Topic: Idealism and the limits of conceptual representation

This seminar aims to investigate two connected topics. The first is idealism, roughly the view that minds, in particular minds like ours, are central to reality. Idealism was a historically prominent position, but its hardly held these days, apparently for good reasons. But some philosophers have continued to aim to defend positions that are metaphorically described as there not being a ready-made word, or as the world being for us, or as aspects of reality being projections of our conceptual structure, or the like. Idealism seems to take human beings too seriously by giving them a central place in reality, but maybe there is something to the idea driving the view. Our first topic is to see what options, if any, for idealism are still on the table, which ones aren’t, and why.

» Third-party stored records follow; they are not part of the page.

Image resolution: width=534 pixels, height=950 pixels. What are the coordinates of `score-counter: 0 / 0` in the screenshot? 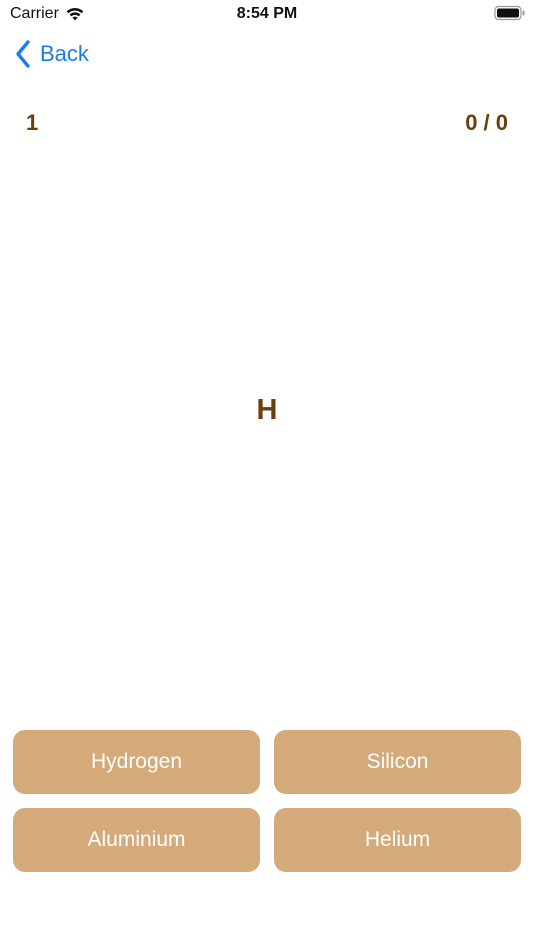 It's located at (486, 122).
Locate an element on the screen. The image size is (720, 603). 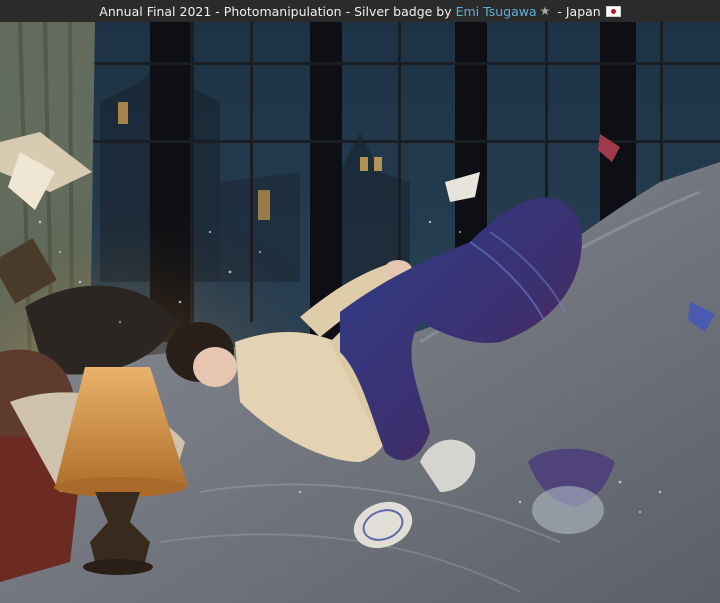
japan-flag-icon is located at coordinates (613, 11).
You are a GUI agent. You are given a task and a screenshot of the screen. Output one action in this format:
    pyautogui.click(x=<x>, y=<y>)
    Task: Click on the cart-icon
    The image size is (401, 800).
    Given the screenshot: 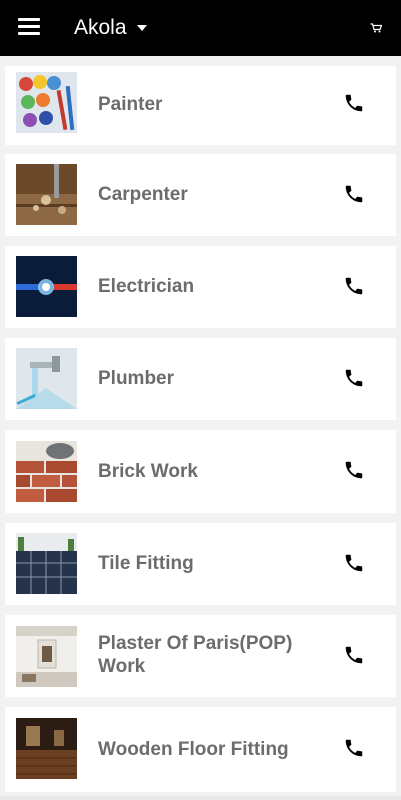 What is the action you would take?
    pyautogui.click(x=376, y=28)
    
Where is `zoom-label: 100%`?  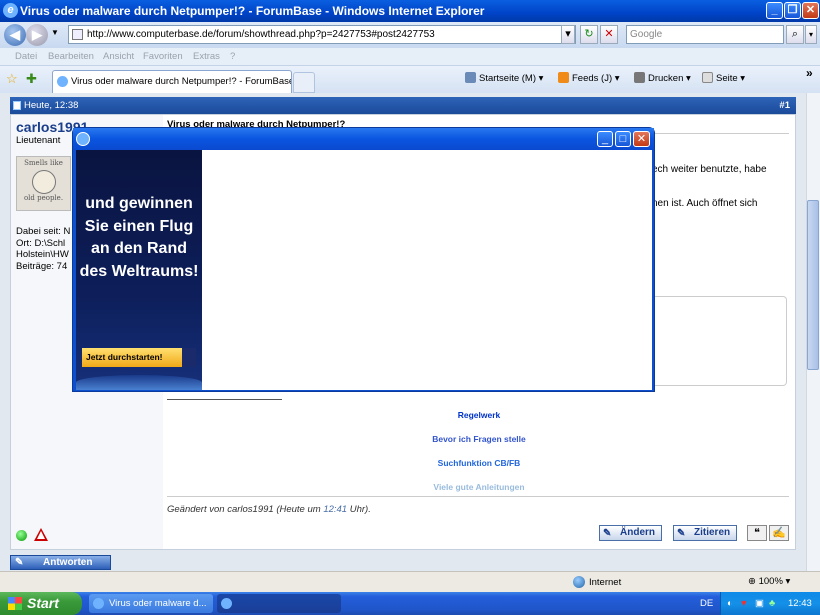 zoom-label: 100% is located at coordinates (770, 582).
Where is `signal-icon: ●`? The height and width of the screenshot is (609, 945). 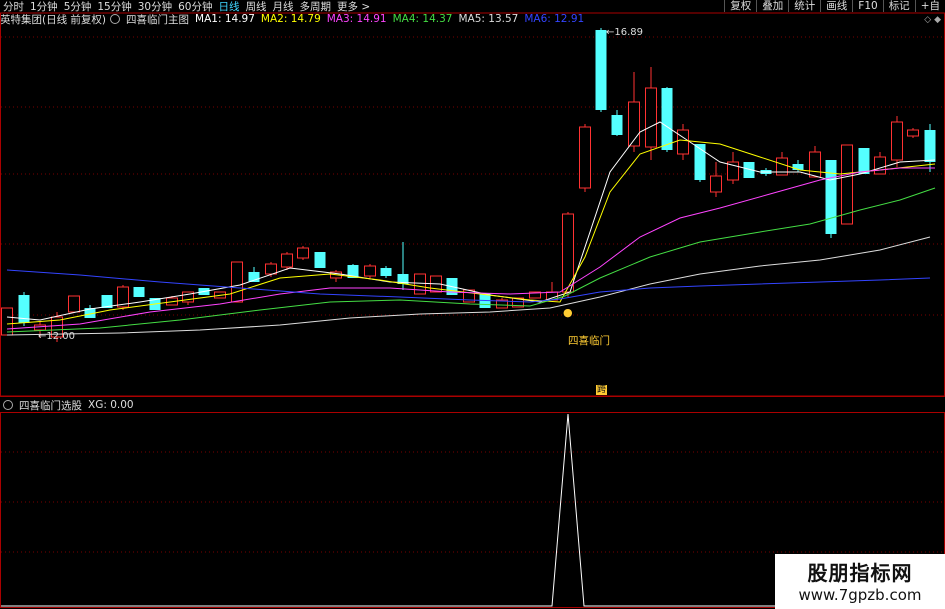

The second topic is the limits of conceptual representation, i.e. what we can represent in thought or language. Are all facts that obtain such that we can, at least in principle, represent them in thought or language. If not then some facts would be ineffable for us. Do we have reason to think that there are ineffable facts? Could anything be said about them? How do they relate to effable facts? What would follow for metaphysics or our attempts to come to know about large-scale features of the world if there were such facts? Can any sense be made of an idea that there is a close connection between our concepts and the facts, in a way that could support idealism?

In this seminar we will investigate both of these topics and how they are connected. We will read a number of articles by various contemporary authors as well as some chapters of my very much work in progress book manuscript on the topic.